Write out the entries below as a numbered list, one line per item, and omit any blank lines.
+ + +
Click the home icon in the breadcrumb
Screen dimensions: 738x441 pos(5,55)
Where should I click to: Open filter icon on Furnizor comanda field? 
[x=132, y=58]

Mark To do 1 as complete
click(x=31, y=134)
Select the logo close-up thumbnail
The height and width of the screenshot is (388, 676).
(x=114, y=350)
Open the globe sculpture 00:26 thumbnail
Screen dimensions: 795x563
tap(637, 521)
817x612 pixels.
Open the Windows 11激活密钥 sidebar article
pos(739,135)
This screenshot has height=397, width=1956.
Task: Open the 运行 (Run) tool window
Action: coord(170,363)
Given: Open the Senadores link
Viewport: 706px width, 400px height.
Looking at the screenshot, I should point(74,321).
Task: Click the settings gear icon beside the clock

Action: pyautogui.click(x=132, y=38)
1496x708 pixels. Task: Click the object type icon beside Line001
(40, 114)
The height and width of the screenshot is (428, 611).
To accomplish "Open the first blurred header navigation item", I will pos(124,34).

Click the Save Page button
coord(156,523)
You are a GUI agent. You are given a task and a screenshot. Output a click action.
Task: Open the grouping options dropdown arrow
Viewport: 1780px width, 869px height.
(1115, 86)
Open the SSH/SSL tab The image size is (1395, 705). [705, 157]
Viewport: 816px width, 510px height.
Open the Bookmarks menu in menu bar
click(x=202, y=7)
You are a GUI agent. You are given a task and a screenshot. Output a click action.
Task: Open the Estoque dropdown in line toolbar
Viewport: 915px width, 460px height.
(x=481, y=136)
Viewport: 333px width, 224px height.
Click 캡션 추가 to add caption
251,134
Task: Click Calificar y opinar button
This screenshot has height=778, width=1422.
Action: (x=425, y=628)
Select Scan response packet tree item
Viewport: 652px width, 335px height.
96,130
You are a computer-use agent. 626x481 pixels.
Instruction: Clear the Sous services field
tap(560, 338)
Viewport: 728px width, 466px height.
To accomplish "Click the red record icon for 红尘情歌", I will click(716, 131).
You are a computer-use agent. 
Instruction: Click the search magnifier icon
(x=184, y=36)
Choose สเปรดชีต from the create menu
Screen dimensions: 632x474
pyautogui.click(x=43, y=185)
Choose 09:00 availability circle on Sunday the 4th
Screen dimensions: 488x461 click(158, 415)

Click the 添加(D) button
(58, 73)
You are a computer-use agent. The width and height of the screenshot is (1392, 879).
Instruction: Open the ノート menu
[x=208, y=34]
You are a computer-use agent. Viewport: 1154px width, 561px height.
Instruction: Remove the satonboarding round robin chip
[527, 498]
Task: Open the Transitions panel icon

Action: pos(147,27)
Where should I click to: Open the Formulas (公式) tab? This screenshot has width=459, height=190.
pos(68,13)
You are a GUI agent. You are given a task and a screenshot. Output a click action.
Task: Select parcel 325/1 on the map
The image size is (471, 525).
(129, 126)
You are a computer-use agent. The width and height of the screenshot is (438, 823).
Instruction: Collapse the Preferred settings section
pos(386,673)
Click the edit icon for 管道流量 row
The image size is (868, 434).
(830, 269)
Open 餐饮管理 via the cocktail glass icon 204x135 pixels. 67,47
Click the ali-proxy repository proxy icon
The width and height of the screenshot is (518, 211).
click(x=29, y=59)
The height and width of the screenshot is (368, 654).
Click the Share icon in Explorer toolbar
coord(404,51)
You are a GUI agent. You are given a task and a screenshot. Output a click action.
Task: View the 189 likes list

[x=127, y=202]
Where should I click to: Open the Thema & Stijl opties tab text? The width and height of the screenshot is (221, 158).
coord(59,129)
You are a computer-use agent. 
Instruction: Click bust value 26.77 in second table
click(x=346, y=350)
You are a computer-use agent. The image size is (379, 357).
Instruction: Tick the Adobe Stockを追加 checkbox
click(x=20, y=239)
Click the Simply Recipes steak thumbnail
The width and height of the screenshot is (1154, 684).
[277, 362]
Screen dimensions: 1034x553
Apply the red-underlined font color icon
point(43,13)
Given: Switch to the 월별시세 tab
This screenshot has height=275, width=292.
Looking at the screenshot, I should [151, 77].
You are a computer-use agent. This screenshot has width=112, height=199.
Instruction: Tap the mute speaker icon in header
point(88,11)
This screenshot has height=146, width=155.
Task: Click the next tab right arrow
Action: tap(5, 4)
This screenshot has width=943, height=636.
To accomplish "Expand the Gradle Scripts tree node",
+ + +
PROBLEM SOLUTION ->
1. Click the home icon in the breadcrumb
2. Screen dimensions: 738x441 pos(5,55)
3. Where should I click to: Open filter icon on Furnizor comanda field? 
4. [x=132, y=58]
5. Mark To do 1 as complete
6. click(x=31, y=134)
7. Select the logo close-up thumbnail
8. The height and width of the screenshot is (388, 676).
9. (x=114, y=350)
10. Open the globe sculpture 00:26 thumbnail
11. Screen dimensions: 795x563
12. tap(637, 521)
13. 817x612 pixels.
14. Open the Windows 11激活密钥 sidebar article
15. pos(739,135)
16. This screenshot has height=397, width=1956.
17. Task: Open the 运行 (Run) tool window
18. Action: coord(170,363)
19. Given: Open the Senadores link
20. Viewport: 706px width, 400px height.
21. Looking at the screenshot, I should point(74,321).
22. Task: Click the settings gear icon beside the clock
23. Action: pyautogui.click(x=132, y=38)
24. 1496x708 pixels. Task: Click the object type icon beside Line001
25. (40, 114)
26. The height and width of the screenshot is (428, 611).
27. To accomplish "Open the first blurred header navigation item", I will pos(124,34).
28. Click the Save Page button
29. coord(156,523)
30. You are a GUI agent. You are given a task and a screenshot. Output a click action.
31. Task: Open the grouping options dropdown arrow
32. Viewport: 1780px width, 869px height.
33. (1115, 86)
34. Open the SSH/SSL tab The image size is (1395, 705). [705, 157]
35. Viewport: 816px width, 510px height.
36. Open the Bookmarks menu in menu bar
37. click(x=202, y=7)
38. You are a GUI agent. You are given a task and a screenshot. Output a click action.
39. Task: Open the Estoque dropdown in line toolbar
40. Viewport: 915px width, 460px height.
41. (x=481, y=136)
42. Viewport: 333px width, 224px height.
43. Click 캡션 추가 to add caption
44. 251,134
45. Task: Click Calificar y opinar button
46. This screenshot has height=778, width=1422.
47. Action: (x=425, y=628)
48. Select Scan response packet tree item
49. Viewport: 652px width, 335px height.
50. 96,130
51. You are a computer-use agent. 626x481 pixels.
52. Instruction: Clear the Sous services field
53. tap(560, 338)
54. Viewport: 728px width, 466px height.
55. To accomplish "Click the red record icon for 红尘情歌", I will click(716, 131).
56. You are a computer-use agent. 
57. Instruction: Click the search magnifier icon
58. (x=184, y=36)
59. Choose สเปรดชีต from the create menu
60. Screen dimensions: 632x474
61. pyautogui.click(x=43, y=185)
62. Choose 09:00 availability circle on Sunday the 4th
63. Screen dimensions: 488x461 click(158, 415)
64. Click the 添加(D) button
65. (58, 73)
66. You are a computer-use agent. The width and height of the screenshot is (1392, 879).
67. Instruction: Open the ノート menu
68. [x=208, y=34]
69. You are a computer-use agent. Viewport: 1154px width, 561px height.
70. Instruction: Remove the satonboarding round robin chip
71. [527, 498]
72. Task: Open the Transitions panel icon
73. Action: pos(147,27)
74. Where should I click to: Open the Formulas (公式) tab? This screenshot has width=459, height=190.
75. pos(68,13)
76. You are a GUI agent. You are given a task and a screenshot. Output a click action.
77. Task: Select parcel 325/1 on the map
78. The image size is (471, 525).
79. (129, 126)
80. You are a computer-use agent. The width and height of the screenshot is (438, 823).
81. Instruction: Collapse the Preferred settings section
82. pos(386,673)
83. Click the edit icon for 管道流量 row
84. The image size is (868, 434).
85. (830, 269)
86. Open 餐饮管理 via the cocktail glass icon 204x135 pixels. 67,47
87. Click the ali-proxy repository proxy icon
88. The width and height of the screenshot is (518, 211).
89. click(x=29, y=59)
90. The height and width of the screenshot is (368, 654).
91. Click the Share icon in Explorer toolbar
92. coord(404,51)
93. You are a GUI agent. You are given a task and a screenshot. Output a click action.
94. Task: View the 189 likes list
95. [x=127, y=202]
96. Where should I click to: Open the Thema & Stijl opties tab text? The width and height of the screenshot is (221, 158).
97. coord(59,129)
98. You are a computer-use agent. 
99. Instruction: Click bust value 26.77 in second table
100. click(x=346, y=350)
101. You are a computer-use agent. The image size is (379, 357).
102. Instruction: Tick the Adobe Stockを追加 checkbox
103. click(x=20, y=239)
104. Click the Simply Recipes steak thumbnail
105. The width and height of the screenshot is (1154, 684).
106. [277, 362]
107. Screen dimensions: 1034x553
108. Apply the red-underlined font color icon
109. point(43,13)
110. Given: Switch to the 월별시세 tab
111. This screenshot has height=275, width=292.
112. Looking at the screenshot, I should [151, 77].
113. You are a computer-use agent. This screenshot has width=112, height=199.
114. Instruction: Tap the mute speaker icon in header
115. point(88,11)
116. This screenshot has height=146, width=155.
117. Task: Click the next tab right arrow
118. Action: tap(5, 4)
119. This screenshot has width=943, height=636.
120. To accomplish "Expand the Gradle Scripts tree node",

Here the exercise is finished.